→ **EXERCISE DESCRIPTION**:
Upon reaching the line that contains "The width and" in the records below, begin repeating every line exactly through the last one, skipping pictures.

=== Section Start ===

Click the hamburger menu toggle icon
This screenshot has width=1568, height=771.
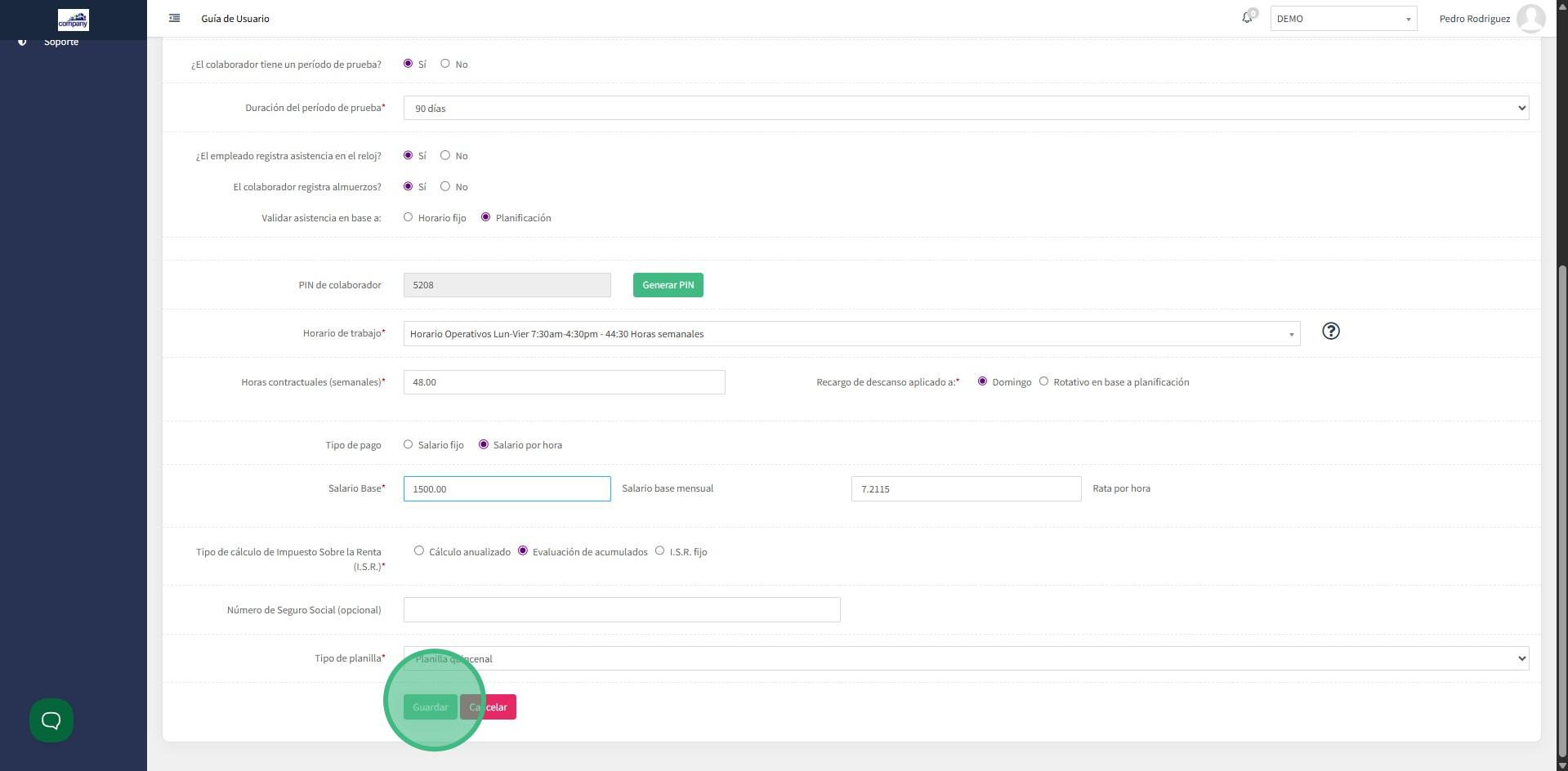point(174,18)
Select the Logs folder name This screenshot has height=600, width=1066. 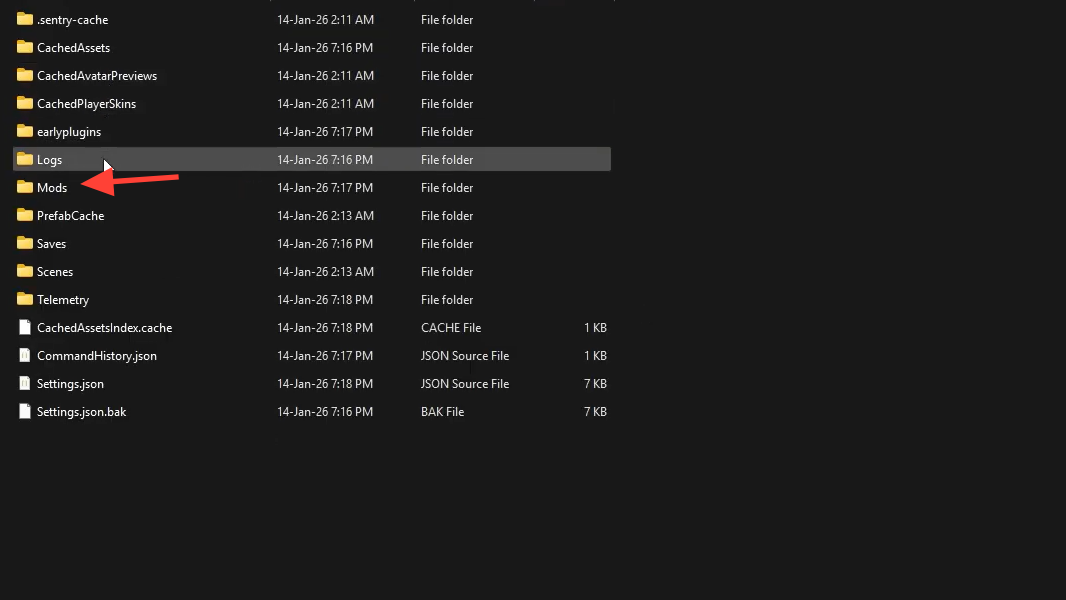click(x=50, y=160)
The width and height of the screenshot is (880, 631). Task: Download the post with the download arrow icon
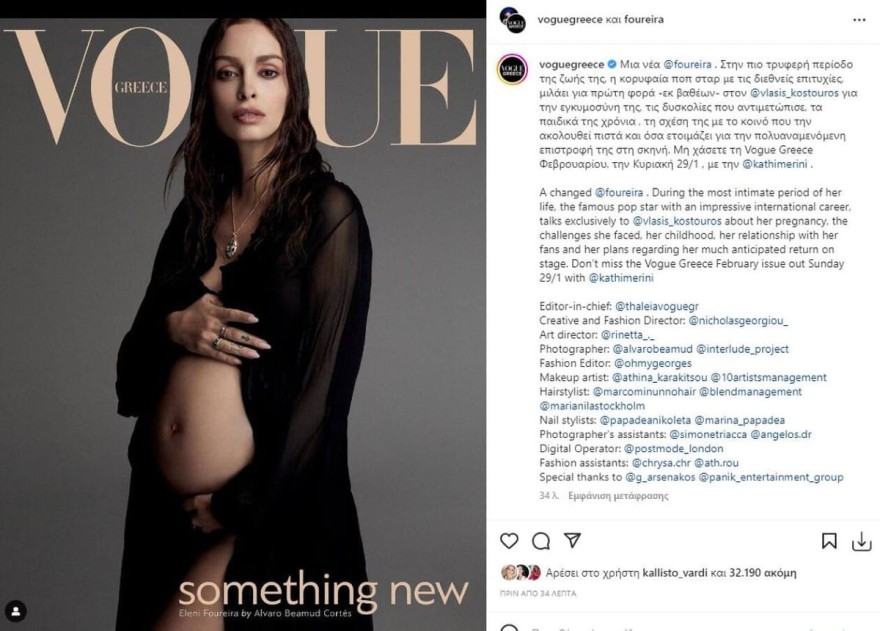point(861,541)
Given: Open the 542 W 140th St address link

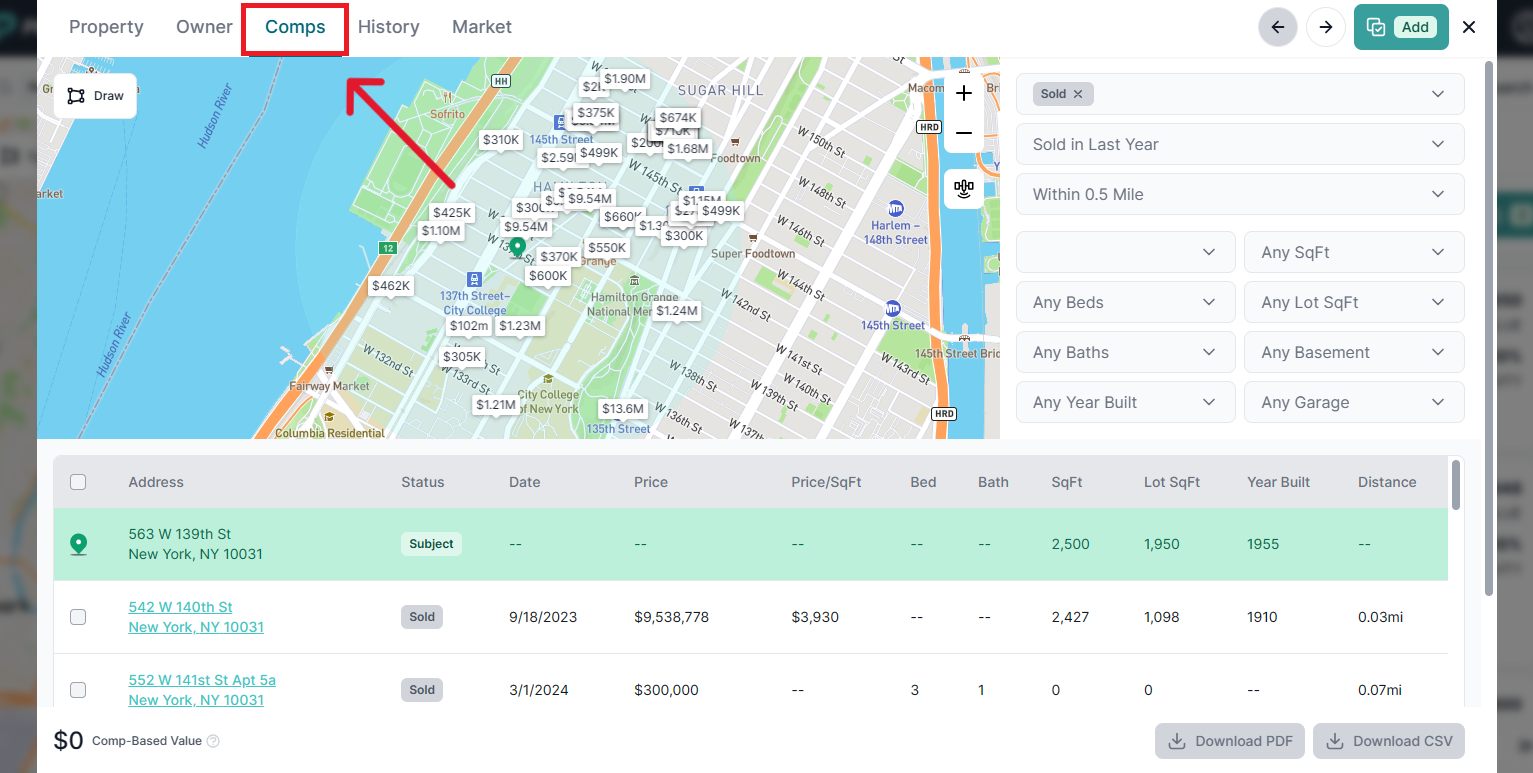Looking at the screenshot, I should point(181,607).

=== Section End ===

→ **FINISHED TASK**:
The width and height of the screenshot is (880, 631). Task: Download the post with the download arrow icon
point(861,541)
Given: Open the 542 W 140th St address link

Looking at the screenshot, I should point(181,607).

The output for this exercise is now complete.